Governor’s Proposals Focus on Service Retirement, Not Disability Retirement. California’s public pension systems often provide certain benefits to disabled public employees, including employees disabled as a result of their work assignment. Death benefits also are sometimes provided to employees’ survivors.
In recent years, some public pension systems have tightened their scrutiny of disability retirement applicants considerably, but given the magnitude by which the Governor proposes to reduce future employees’ pension benefits, there may nevertheless be a spike in the future in disability retirement applications if the Governor’s proposals succeed. Accordingly, in considering the Governor’s proposals, the Legislature may wish to engage pension systems on ways to further reduce incentives for improper disability retirement requests in the future.
Focus on the Long Term
Achieving Major Near–Term Savings Will Be Very Difficult—Perhaps Impossible. California has decades of case law in this area based in part on U.S. Supreme Court precedent in the area of contract law. During the past year, there has been a substantial increase in public discussion of the possibility of reducing sharply the pension benefits accrued by current public employees and even current public–sector retirees. The motivation for these suggestions seems to be the disparity between public– and private–sector workers’ retirement benefits, as well as a desire to reduce public costs and transfers of obligations to future generations.
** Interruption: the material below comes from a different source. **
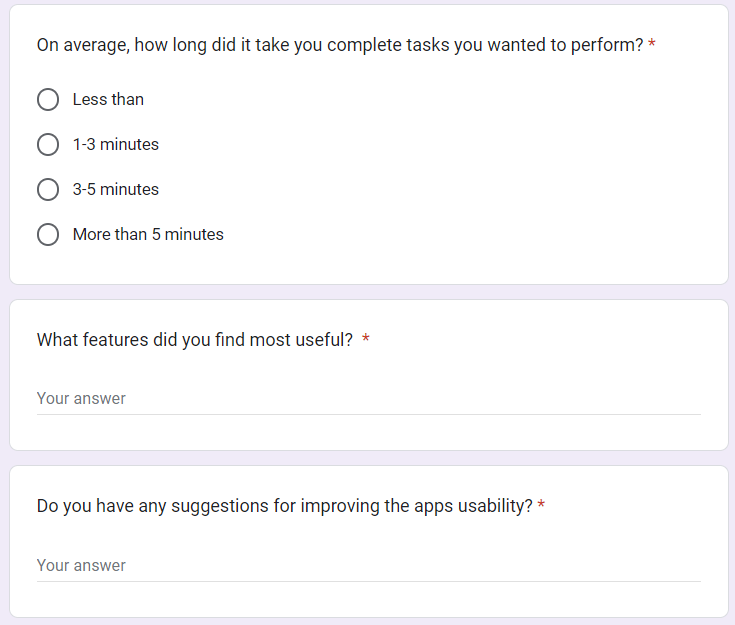Click the "3-5 minutes" option label text
Image resolution: width=735 pixels, height=625 pixels.
click(116, 190)
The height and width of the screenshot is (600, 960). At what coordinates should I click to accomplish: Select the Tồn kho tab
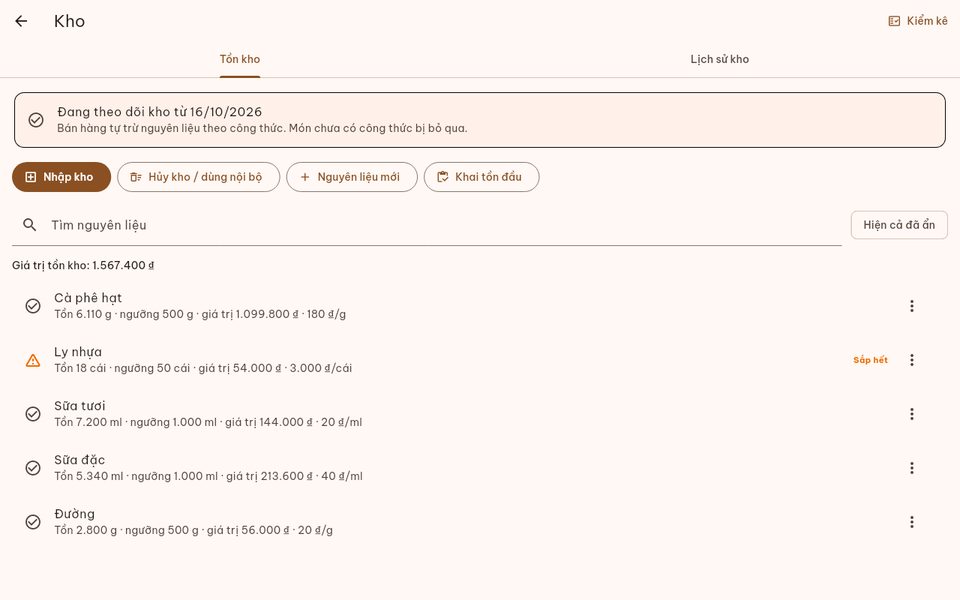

We understand these concerns, but the fact is these types of changes often have been attempted by other California governments in recent decades, and in most cases, struck down. Other than increasing current employees’ pension contributions (which may be possible for some governments that have rigorously protected their right to do so), there is almost no viable way to decrease pension costs for current and past employees outside of the negotiating process. Case law in California is exceptionally clear. In fact, California’s protections for public employee pension contracts may be more protective than those embodied in the U.S. Constitution. Reductions in current and past employees’ pension benefits almost always will require that governments provide a comparable and offsetting new advantage in return. Only in cases of extreme emergency does the case law suggest that more drastic changes may be possible and, even then, the changes typically would have to be temporary, with interest costs accruing to the affected employees or retirees during the time of the temporary pension cost reduction. Moreover, even when governments can increase employee pension contributions, collective bargaining and the need to remain competitive in the labor market will lead to salary or other compensation increases that may offset much of the retirement cost savings.
For all of these reasons, it may not be worthwhile for the Legislature to devote significant time during this process attempting to reduce current and past employees’ retirement benefit costs. The debate, in our view, is best spent considering where California’s public retirement systems will go in the future.
In the Short Run, Retirement Contributions Will Have to Increase. In the short run, the hard truth is that state and local pension and retiree health contributions generally will have to increase—in some cases, substantially—to fund liabilities already accrued and earned by current and past employees. The clearest example of this is the need to increase funding to CalSTRS to pay for its unfunded liabilities. Transitioning employees to hybrid or defined contribution plans, furthermore, may result in a decrease in some systems’ investment returns, thereby increasing employer costs in the near term. By enacting reductions in the retirement costs for future public employees, however, the Legislature can realize major long–run savings and also help “soften the blow” of such near–term cost increases.